**Exercise aim:** Reproduce all records word for word.
· · · · · · ·
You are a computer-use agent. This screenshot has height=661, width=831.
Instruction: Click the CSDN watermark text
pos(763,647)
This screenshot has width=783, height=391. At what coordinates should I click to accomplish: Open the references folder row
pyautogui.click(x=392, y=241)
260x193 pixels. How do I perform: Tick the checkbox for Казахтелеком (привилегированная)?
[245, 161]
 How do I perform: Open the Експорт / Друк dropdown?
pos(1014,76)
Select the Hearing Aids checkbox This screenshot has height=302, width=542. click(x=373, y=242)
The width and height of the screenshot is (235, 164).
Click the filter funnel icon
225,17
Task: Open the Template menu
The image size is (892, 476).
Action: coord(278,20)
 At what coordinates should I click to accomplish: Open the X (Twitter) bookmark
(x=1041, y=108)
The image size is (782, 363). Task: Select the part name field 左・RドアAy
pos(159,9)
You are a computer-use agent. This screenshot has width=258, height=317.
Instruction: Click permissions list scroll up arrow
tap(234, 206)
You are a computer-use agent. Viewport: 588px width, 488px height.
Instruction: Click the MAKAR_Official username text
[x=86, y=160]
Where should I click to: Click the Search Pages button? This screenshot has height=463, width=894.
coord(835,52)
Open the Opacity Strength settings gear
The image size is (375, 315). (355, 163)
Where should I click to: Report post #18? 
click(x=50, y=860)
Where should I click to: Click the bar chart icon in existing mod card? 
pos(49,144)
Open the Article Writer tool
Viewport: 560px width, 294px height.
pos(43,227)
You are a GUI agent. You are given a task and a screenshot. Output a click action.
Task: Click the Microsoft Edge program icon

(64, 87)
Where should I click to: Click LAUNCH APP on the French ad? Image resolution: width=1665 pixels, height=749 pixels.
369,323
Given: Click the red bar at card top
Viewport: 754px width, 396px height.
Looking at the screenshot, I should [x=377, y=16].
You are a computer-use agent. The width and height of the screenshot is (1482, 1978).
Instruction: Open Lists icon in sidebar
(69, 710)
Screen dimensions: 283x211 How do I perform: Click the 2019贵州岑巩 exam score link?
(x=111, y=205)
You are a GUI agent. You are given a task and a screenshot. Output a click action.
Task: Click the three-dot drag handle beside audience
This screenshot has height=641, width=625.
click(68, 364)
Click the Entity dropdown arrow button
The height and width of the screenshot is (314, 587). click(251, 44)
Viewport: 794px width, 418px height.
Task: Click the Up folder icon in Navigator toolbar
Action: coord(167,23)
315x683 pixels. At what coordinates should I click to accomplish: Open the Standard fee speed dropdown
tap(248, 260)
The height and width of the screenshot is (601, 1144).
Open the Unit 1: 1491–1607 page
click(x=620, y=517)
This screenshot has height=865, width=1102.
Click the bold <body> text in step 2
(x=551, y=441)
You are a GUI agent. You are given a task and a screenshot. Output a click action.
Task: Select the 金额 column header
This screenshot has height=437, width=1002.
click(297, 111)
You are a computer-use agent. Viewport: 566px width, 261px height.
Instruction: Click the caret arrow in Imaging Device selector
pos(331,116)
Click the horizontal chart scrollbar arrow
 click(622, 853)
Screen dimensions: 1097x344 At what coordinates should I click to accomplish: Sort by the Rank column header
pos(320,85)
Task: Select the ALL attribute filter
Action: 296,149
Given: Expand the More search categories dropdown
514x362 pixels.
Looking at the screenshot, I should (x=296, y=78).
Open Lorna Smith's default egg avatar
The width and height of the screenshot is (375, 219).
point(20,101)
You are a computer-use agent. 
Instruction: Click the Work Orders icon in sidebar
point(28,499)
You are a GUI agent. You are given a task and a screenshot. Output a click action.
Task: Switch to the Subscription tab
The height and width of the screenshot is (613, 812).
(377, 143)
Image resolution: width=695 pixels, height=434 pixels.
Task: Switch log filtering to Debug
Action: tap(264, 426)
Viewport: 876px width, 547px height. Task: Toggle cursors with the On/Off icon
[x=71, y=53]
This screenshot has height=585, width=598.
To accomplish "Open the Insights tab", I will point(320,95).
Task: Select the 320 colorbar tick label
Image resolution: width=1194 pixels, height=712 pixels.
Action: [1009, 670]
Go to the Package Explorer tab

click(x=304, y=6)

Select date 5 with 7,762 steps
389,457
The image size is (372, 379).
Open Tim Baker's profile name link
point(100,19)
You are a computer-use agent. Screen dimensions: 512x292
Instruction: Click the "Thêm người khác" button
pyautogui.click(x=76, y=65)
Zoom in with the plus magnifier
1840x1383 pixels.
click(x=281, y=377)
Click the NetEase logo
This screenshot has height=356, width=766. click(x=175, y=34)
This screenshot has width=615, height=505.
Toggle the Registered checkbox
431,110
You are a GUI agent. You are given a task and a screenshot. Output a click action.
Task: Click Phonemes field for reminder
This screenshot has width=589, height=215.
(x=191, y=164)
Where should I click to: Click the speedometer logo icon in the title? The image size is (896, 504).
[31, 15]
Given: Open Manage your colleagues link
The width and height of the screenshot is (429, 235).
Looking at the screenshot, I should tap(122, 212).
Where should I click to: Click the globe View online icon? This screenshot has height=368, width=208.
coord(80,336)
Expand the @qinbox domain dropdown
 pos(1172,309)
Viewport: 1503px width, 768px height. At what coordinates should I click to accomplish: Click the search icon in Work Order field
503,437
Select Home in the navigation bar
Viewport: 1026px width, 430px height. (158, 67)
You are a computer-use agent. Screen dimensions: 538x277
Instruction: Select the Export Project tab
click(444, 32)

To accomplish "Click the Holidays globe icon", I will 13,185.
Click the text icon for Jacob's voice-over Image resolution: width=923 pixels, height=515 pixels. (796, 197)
· · · · · · ·
**Exercise answer:**
You are a computer-use agent. This screenshot has height=661, width=831.
Instruction: Click the CSDN watermark text
pos(763,647)
This screenshot has width=783, height=391. At what coordinates should I click to accomplish: Open the references folder row
pyautogui.click(x=392, y=241)
260x193 pixels. How do I perform: Tick the checkbox for Казахтелеком (привилегированная)?
[245, 161]
 How do I perform: Open the Експорт / Друк dropdown?
pos(1014,76)
Select the Hearing Aids checkbox This screenshot has height=302, width=542. click(x=373, y=242)
The width and height of the screenshot is (235, 164).
Click the filter funnel icon
225,17
Task: Open the Template menu
The image size is (892, 476).
Action: coord(278,20)
 At what coordinates should I click to accomplish: Open the X (Twitter) bookmark
(x=1041, y=108)
The image size is (782, 363). Task: Select the part name field 左・RドアAy
pos(159,9)
You are a computer-use agent. This screenshot has width=258, height=317.
Instruction: Click permissions list scroll up arrow
tap(234, 206)
You are a computer-use agent. Viewport: 588px width, 488px height.
Instruction: Click the MAKAR_Official username text
[x=86, y=160]
Where should I click to: Click the Search Pages button? This screenshot has height=463, width=894.
coord(835,52)
Open the Opacity Strength settings gear
The image size is (375, 315). (355, 163)
Where should I click to: Report post #18? 
click(x=50, y=860)
Where should I click to: Click the bar chart icon in existing mod card? 
pos(49,144)
Open the Article Writer tool
Viewport: 560px width, 294px height.
pos(43,227)
You are a GUI agent. You are given a task and a screenshot. Output a click action.
Task: Click the Microsoft Edge program icon

(64, 87)
Where should I click to: Click LAUNCH APP on the French ad? Image resolution: width=1665 pixels, height=749 pixels.
369,323
Given: Click the red bar at card top
Viewport: 754px width, 396px height.
Looking at the screenshot, I should [x=377, y=16].
You are a computer-use agent. The width and height of the screenshot is (1482, 1978).
Instruction: Open Lists icon in sidebar
(69, 710)
Screen dimensions: 283x211 How do I perform: Click the 2019贵州岑巩 exam score link?
(x=111, y=205)
You are a GUI agent. You are given a task and a screenshot. Output a click action.
Task: Click the three-dot drag handle beside audience
This screenshot has height=641, width=625.
click(68, 364)
Click the Entity dropdown arrow button
The height and width of the screenshot is (314, 587). click(251, 44)
Viewport: 794px width, 418px height.
Task: Click the Up folder icon in Navigator toolbar
Action: coord(167,23)
315x683 pixels. At what coordinates should I click to accomplish: Open the Standard fee speed dropdown
tap(248, 260)
The height and width of the screenshot is (601, 1144).
Open the Unit 1: 1491–1607 page
click(x=620, y=517)
This screenshot has height=865, width=1102.
Click the bold <body> text in step 2
(x=551, y=441)
You are a GUI agent. You are given a task and a screenshot. Output a click action.
Task: Select the 金额 column header
This screenshot has height=437, width=1002.
click(297, 111)
You are a computer-use agent. Viewport: 566px width, 261px height.
Instruction: Click the caret arrow in Imaging Device selector
pos(331,116)
Click the horizontal chart scrollbar arrow
 click(622, 853)
Screen dimensions: 1097x344 At what coordinates should I click to accomplish: Sort by the Rank column header
pos(320,85)
Task: Select the ALL attribute filter
Action: 296,149
Given: Expand the More search categories dropdown
514x362 pixels.
Looking at the screenshot, I should (x=296, y=78).
Open Lorna Smith's default egg avatar
The width and height of the screenshot is (375, 219).
point(20,101)
You are a computer-use agent. 
Instruction: Click the Work Orders icon in sidebar
point(28,499)
You are a GUI agent. You are given a task and a screenshot. Output a click action.
Task: Switch to the Subscription tab
The height and width of the screenshot is (613, 812).
(377, 143)
Image resolution: width=695 pixels, height=434 pixels.
Task: Switch log filtering to Debug
Action: tap(264, 426)
Viewport: 876px width, 547px height. Task: Toggle cursors with the On/Off icon
[x=71, y=53]
This screenshot has height=585, width=598.
To accomplish "Open the Insights tab", I will point(320,95).
Task: Select the 320 colorbar tick label
Image resolution: width=1194 pixels, height=712 pixels.
Action: [1009, 670]
Go to the Package Explorer tab

click(x=304, y=6)

Select date 5 with 7,762 steps
389,457
The image size is (372, 379).
Open Tim Baker's profile name link
point(100,19)
You are a computer-use agent. Screen dimensions: 512x292
Instruction: Click the "Thêm người khác" button
pyautogui.click(x=76, y=65)
Zoom in with the plus magnifier
1840x1383 pixels.
click(x=281, y=377)
Click the NetEase logo
This screenshot has height=356, width=766. click(x=175, y=34)
This screenshot has width=615, height=505.
Toggle the Registered checkbox
431,110
You are a GUI agent. You are given a task and a screenshot. Output a click action.
Task: Click Phonemes field for reminder
This screenshot has width=589, height=215.
(x=191, y=164)
Where should I click to: Click the speedometer logo icon in the title? The image size is (896, 504).
[31, 15]
Given: Open Manage your colleagues link
The width and height of the screenshot is (429, 235).
Looking at the screenshot, I should tap(122, 212).
Where should I click to: Click the globe View online icon? This screenshot has height=368, width=208.
coord(80,336)
Expand the @qinbox domain dropdown
 pos(1172,309)
Viewport: 1503px width, 768px height. At what coordinates should I click to accomplish: Click the search icon in Work Order field
503,437
Select Home in the navigation bar
Viewport: 1026px width, 430px height. (158, 67)
You are a computer-use agent. Screen dimensions: 538x277
Instruction: Select the Export Project tab
click(444, 32)

To accomplish "Click the Holidays globe icon", I will 13,185.
Click the text icon for Jacob's voice-over Image resolution: width=923 pixels, height=515 pixels. (796, 197)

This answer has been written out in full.